Comments on Robert Haas: MySQL vs. PostgreSQL, Part 2: VACUUM vs. Purge

Grant, MySQL rollback segments don't have a si...

2011-02-03T17:30:34.198-05:00

Grant, MySQL rollback segments don't have a size limit and will grow to fill the hard drive if the server never catches up. I've seen it about twice in six years and we added an option innodb_max_purge_lag to increase priority for purge after the first of them. Now the independent purge thread should make that even less likely, though setting innodb_max_purge_lag to 10 million or 100 million is still of possible use to cover cases where it might not do the job. Benchmarks.

All of this is irrelevant for almost all users. It's just handled automatically and that works. Production servers tend to have far more banal issues. The usual sort of query optimisation or badly wrong settings. Knowing that that's all that's wrong and eliminating the rare cases is where the knowledge comes in.

This is just my opinion, not the official view of the company. Talk to the press people if you want the latter.

James Day, MySQL Principal Support Engineer, Oracle

@Grant: While the concept is similar, InnoDB rollb...

2011-02-03T13:29:43.095-05:00

@Grant: While the concept is similar, InnoDB rollback segments aren't managed the same as Oracle. They are stored inside of a tablespace and can grow and contract as needed. It is much more automatic and normally doesn't have any of the traditional rollback segment related Oracle problems. There is no 'snapshot is too old' type error in InnoDB.

Oracle rollback segments have some issues. If the...

2011-02-02T17:55:31.913-05:00

Oracle rollback segments have some issues. If they are too small then large transactions will fail because they will run out of space. If they are too large you get other problems.

Oracle has switched from Rollback Segments to an Undo Tablespace, which I understand gets rid of these issues.

I have not had experience in managing MySQL, but i...

2011-02-02T16:39:00.749-05:00

I have not had experience in managing MySQL, but it uses the same technique as Oracle, or rollback segments.

Here is what I have found:
1) Oracle rollback segments tend to take manual management, and tend to cause issues with large or long running queries, either running out of rollback space, or timing out giving a snapshot too old error.

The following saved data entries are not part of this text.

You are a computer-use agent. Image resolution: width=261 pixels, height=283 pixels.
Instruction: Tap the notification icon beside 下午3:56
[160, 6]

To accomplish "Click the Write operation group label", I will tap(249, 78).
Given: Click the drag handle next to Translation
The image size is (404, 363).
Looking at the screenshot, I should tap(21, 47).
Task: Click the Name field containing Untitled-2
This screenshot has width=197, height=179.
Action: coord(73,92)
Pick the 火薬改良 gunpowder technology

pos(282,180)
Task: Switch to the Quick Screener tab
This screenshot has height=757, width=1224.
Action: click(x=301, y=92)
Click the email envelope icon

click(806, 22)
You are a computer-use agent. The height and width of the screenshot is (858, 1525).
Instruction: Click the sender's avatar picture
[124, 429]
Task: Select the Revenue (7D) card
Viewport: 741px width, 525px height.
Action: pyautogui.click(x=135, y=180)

2) The PostgreSQL method tends to cause the core table space to grow over time (vacuum, even full seems to miss something).

Both methods have their issues. The Oracle method tends to be more controlled on how much disk is used, but takes more administrator intervention. PostgreSQL is easier to "set and forget" but does not seem to clean up after itself as well. With the price of disk and labor lately, I guess that automation wins out, but it is close.

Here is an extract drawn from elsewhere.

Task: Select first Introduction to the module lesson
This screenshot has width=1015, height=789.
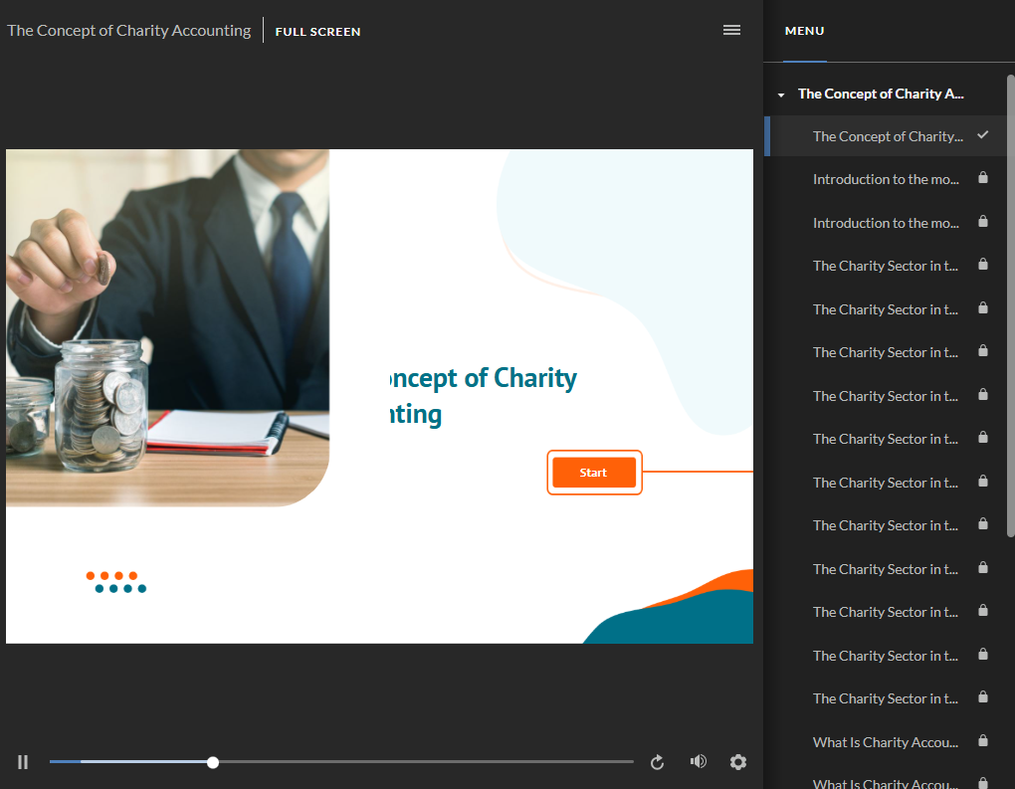Action: coord(886,179)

@Baron, Facebook does not use multiple purge thre...

2011-02-02T15:30:47.268-05:00

@Baron, Facebook does not use multiple purge threads. We have seen a few cases where it might have been useful, but normally those point to a bigger issue which we fix (reallly long transactions and saturated disk I/O).

@Robert, It seems more likely that an undo segment would remain in memory compared to large portions of indexes which need to be scanned with vacuum. I agree that it doesn't make total sense to discuss cache use with regards to this though.

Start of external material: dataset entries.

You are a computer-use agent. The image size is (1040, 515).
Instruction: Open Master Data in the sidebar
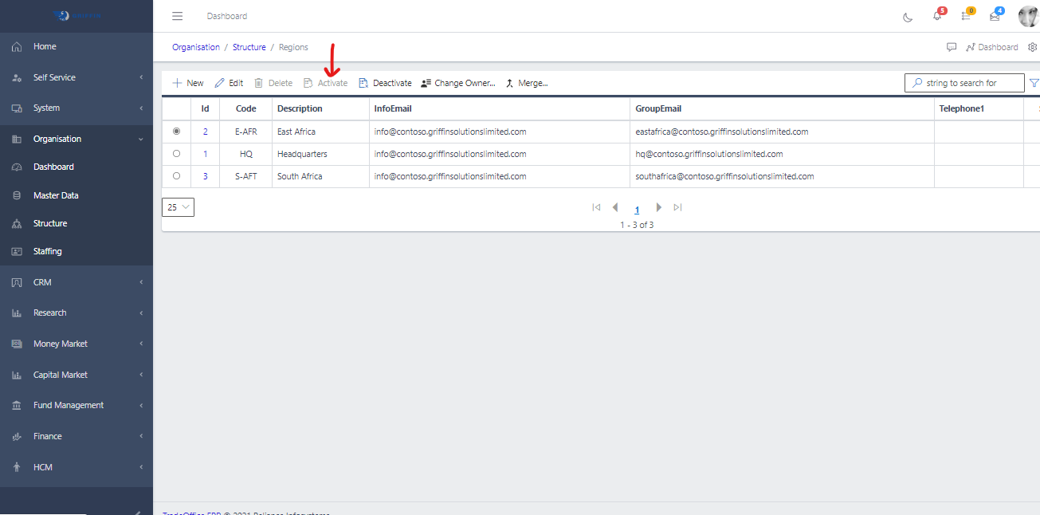56,195
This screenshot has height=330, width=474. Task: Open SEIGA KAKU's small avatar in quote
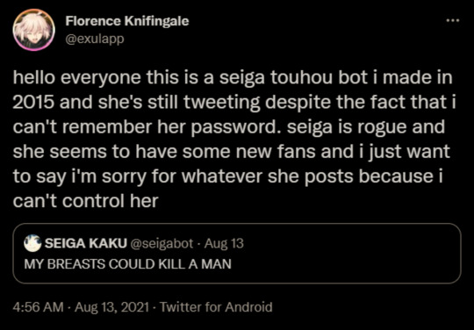point(32,243)
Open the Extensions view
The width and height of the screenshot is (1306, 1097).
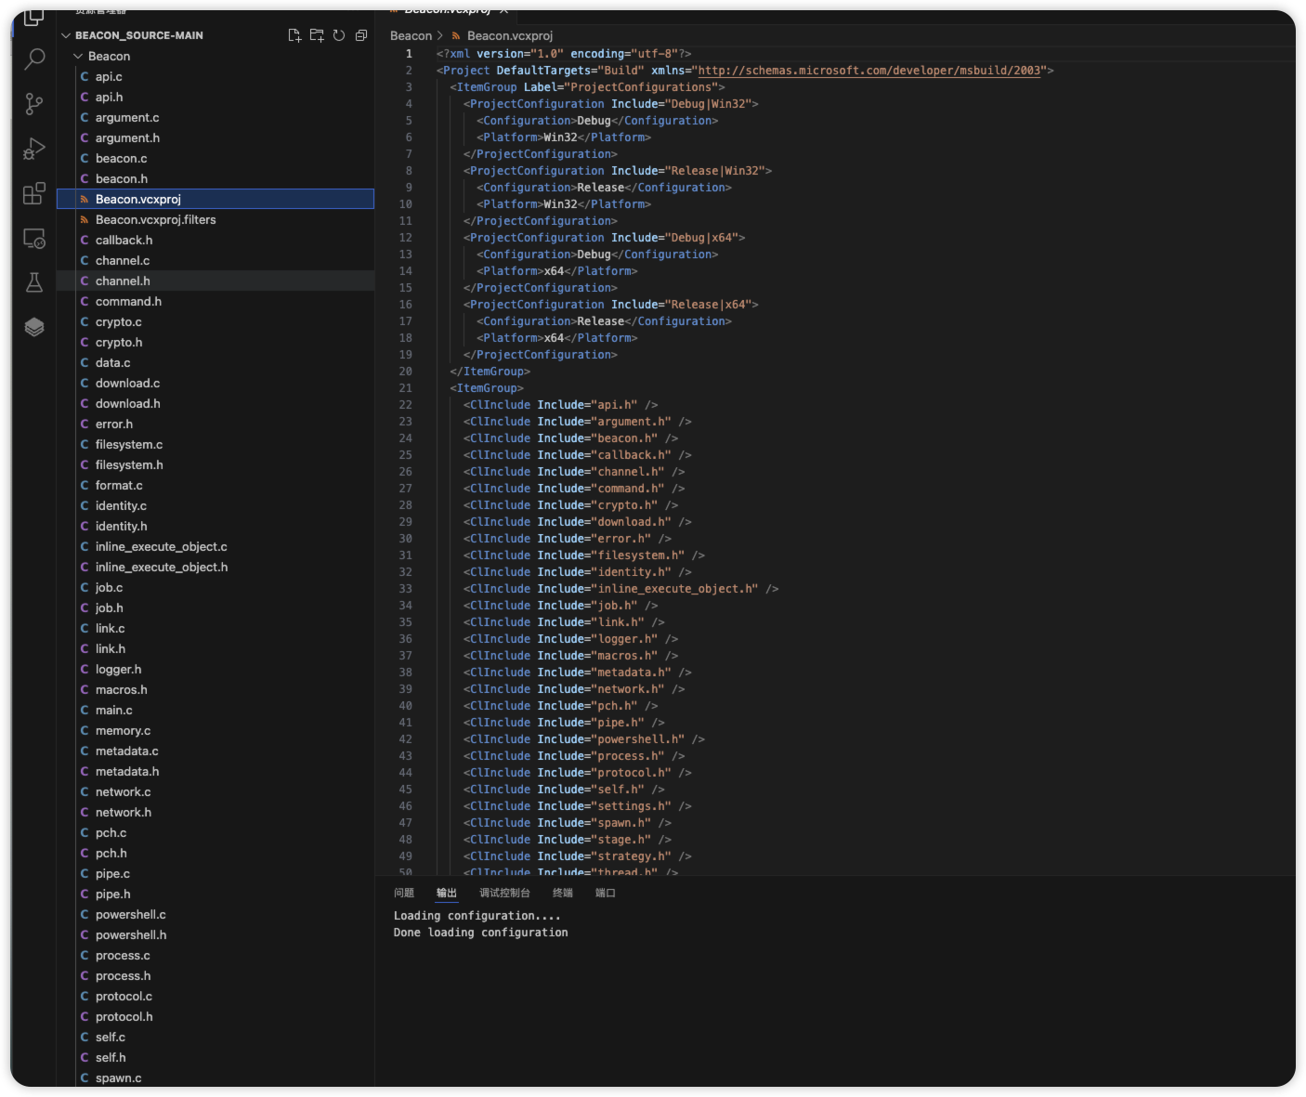[34, 193]
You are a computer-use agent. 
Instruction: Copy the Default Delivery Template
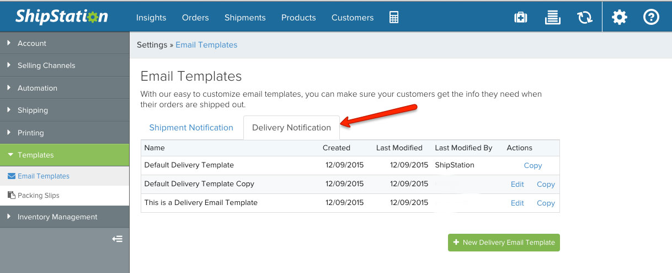tap(532, 165)
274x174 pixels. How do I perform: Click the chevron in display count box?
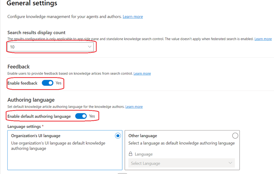coord(89,47)
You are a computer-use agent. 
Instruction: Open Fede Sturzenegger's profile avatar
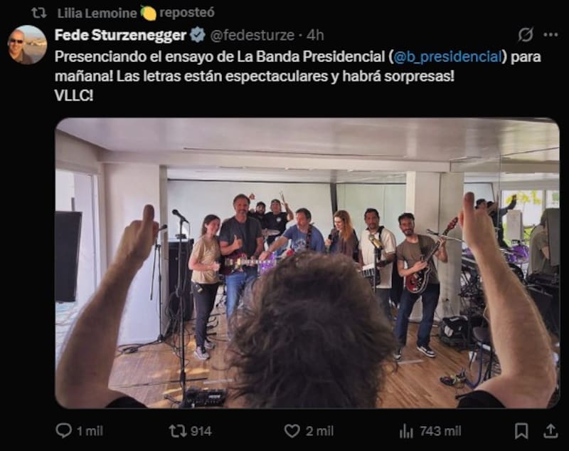[27, 45]
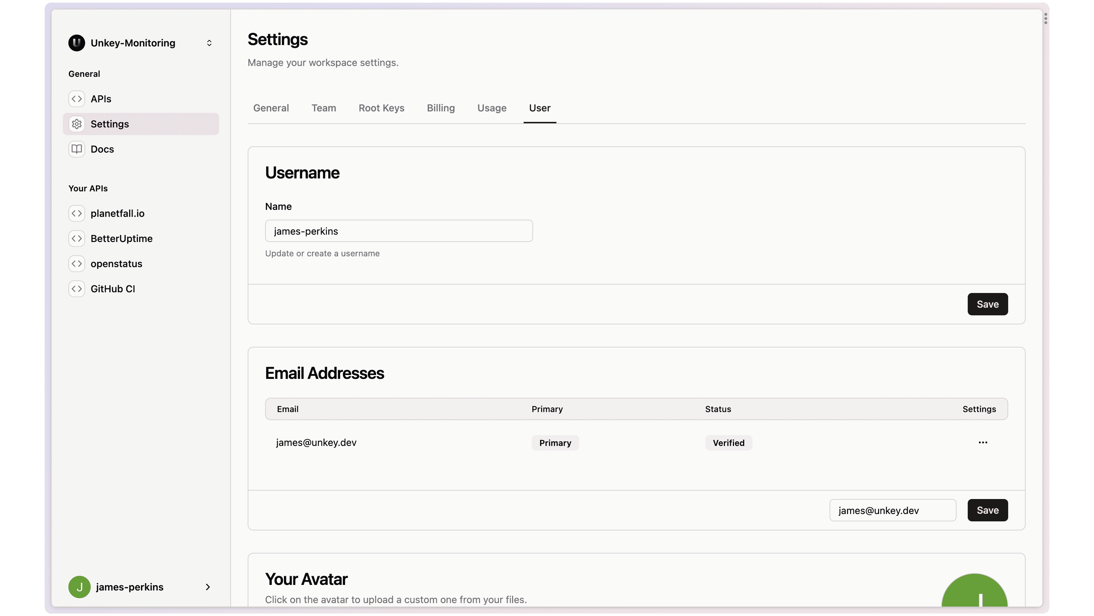The width and height of the screenshot is (1094, 616).
Task: Save the email address changes
Action: pos(987,510)
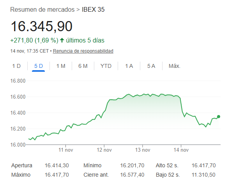Viewport: 242px width, 186px height.
Task: Click the 12 nov date on the axis
Action: point(105,150)
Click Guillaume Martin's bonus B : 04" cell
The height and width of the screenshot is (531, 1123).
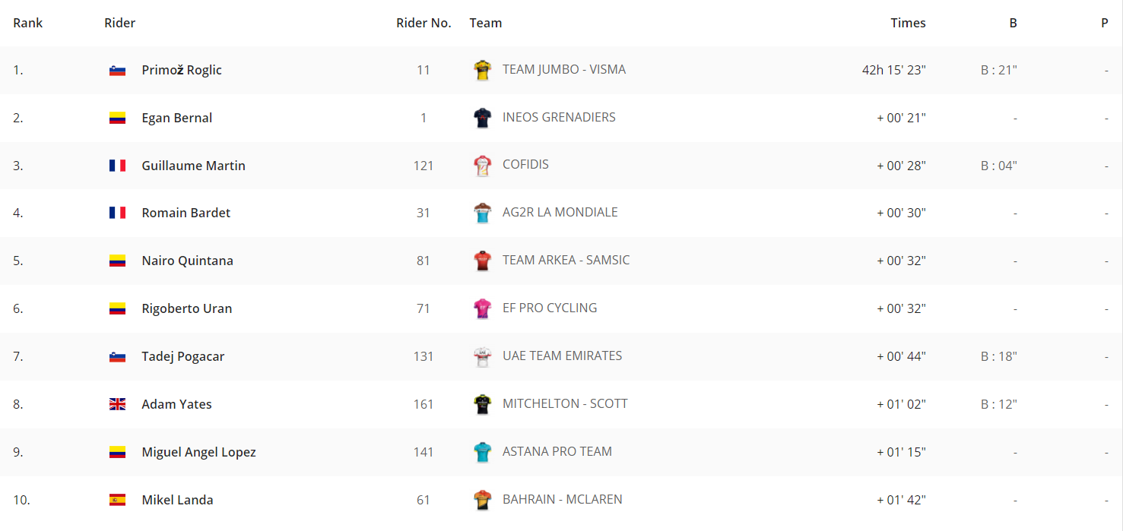point(999,166)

The size of the undo segments remain roughly fixed based on transaction length and rate of changes, not based on the size of the table. Index size naturally grows with table size.

The visibility map optimization did a lot to make vacuum more manageable, the primary thing that doesn't seem to scale well now is the full index scans now.

Robert, Percona Server offers multiple threads bec...

2011-02-02T13:23:28.753-05:00

Robert, Percona Server offers multiple threads because at a minimum, we don't like hard-coding things; history has proven that "oh, X is enough for this" is wrong. But again, some of my colleagues who actually created that functionality might have needed multiple threads, I don't know. I just know that the really grievous problems I've seen were solved with one dedicated thread.

One thing I'd like to caution about analysis of the amount of work it takes to make a change in InnoDB. It has had something called the "insert buffer" forever, and in recent releases it's changed to the "change buffer" because it delays the work involved in more than just inserts. This design can significantly reduce the amount of work required.

About heaps and b-trees and CTIDs and such, there is one bit of trivia that I want to mention; each leaf node of InnoDB's clustered index (which is the table, and is a b+tree) actually contains a heap of records. So it's a b-tree until you get to the leaf node (== page), and then the records on the page are organized in a heap. Hope that makes sense.

@Jeff Davis: AIUI, it scans the table in key order...

2011-02-02T13:05:54.641-05:00

@Jeff Davis: AIUI, it scans the table in key order, rather than physical order. See the "part 1" post in this series. If the tuple doesn't fit into the page, the page must be split - but that's OK, because the secondary indexes point back to the PK, not the physical location (CTID) as they do in PostgreSQL.

It seems like the InnoDB approach would complicate...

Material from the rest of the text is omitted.